Tan malo el pinto como el azulado

La escena veracruzana
Por: Marco Antonio Medina Pérez 
Con bombo y platillo acaba de anunciar el señor Peña N que está por alcanzarse una meta histórica de creación de 3 millones de empleos nuevos en la República Mexicana, en los 4 y medio años que va de su gobierno, lo cual da un promedio de 630 mil empleos anualmente.

En efecto, esa cifra es superior a los escasos 347 mil por año que se registraron en el sexenio del presidente del empleo, Felipe Calderón, y los 150 mil del de Fox. (Consultar:http://www.stps.gob.mx/bp/secciones/conoce/areas_atencion/areas_atencion/web/menu_infsector.html)

Sin embargo, al comparar los resultados de estos tres sexenios con la demanda de incorporación de fuerza de trabajo joven que se da año con año, alrededor de 1 millón 200 mil nuevos solicitantes, dichos personajes quedan absolutamente reprobados.

En el caso de Peña N, apenas se está rebasando la mitad de lo que necesita el país.

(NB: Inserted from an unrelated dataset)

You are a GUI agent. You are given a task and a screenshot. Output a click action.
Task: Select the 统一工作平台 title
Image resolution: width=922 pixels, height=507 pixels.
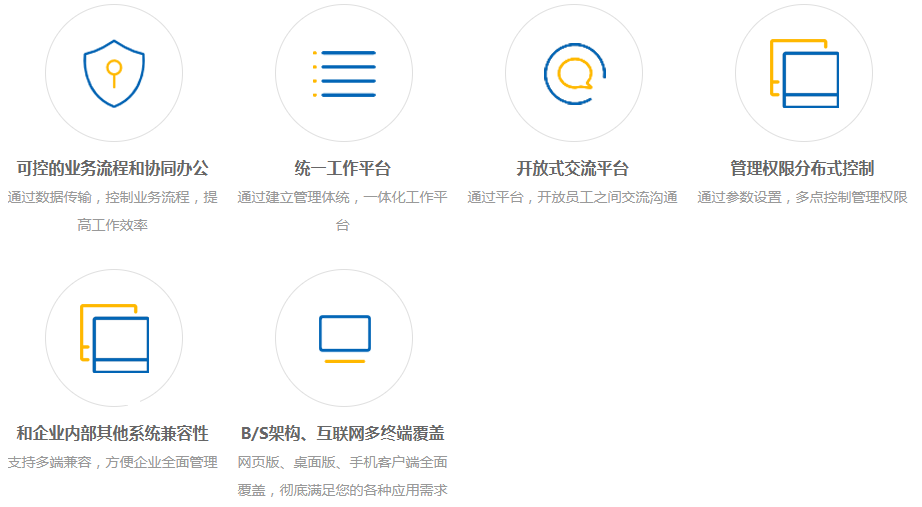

Pero además, como lo ha dicho esta columna en otras ocasiones, el incremento del empleo medido por el número de asegurados en el IMSS resulta una falacia completa, dado que este crecimiento está más ligado a las medidas coercitivas derivadas de la reforma fiscal, que obliga de manera apremiante a los empleadores informales a formalizar sus negocios.

Dicha reforma no acabará en el corto ni en el largo plazo con la economía informal, pues el modelo económico que se sigue aplicando en el país no favorece la creación de nuevas plazas y, por lo mismo, deja sin ocupar una gran parte de la mano de obra emergente, la que va a parar irremediablemente al circuito informal de la economía.

En Veracruz la situación es aún más crítica. Comparando la evolución de las cifras de incorporación al IMSS durante los sexenios de Miguel Alemán, Fidel Herrera y el innombrable señor “N” (ahora JDDO), con los de otros estados de tamaño similar, Veracruz siempre sale perdiendo.

El promedio anual de afiliados al IMSS es en cada periodo mencionado de 10 mil 282, 18 mil 711 y 6 mil respectivamente.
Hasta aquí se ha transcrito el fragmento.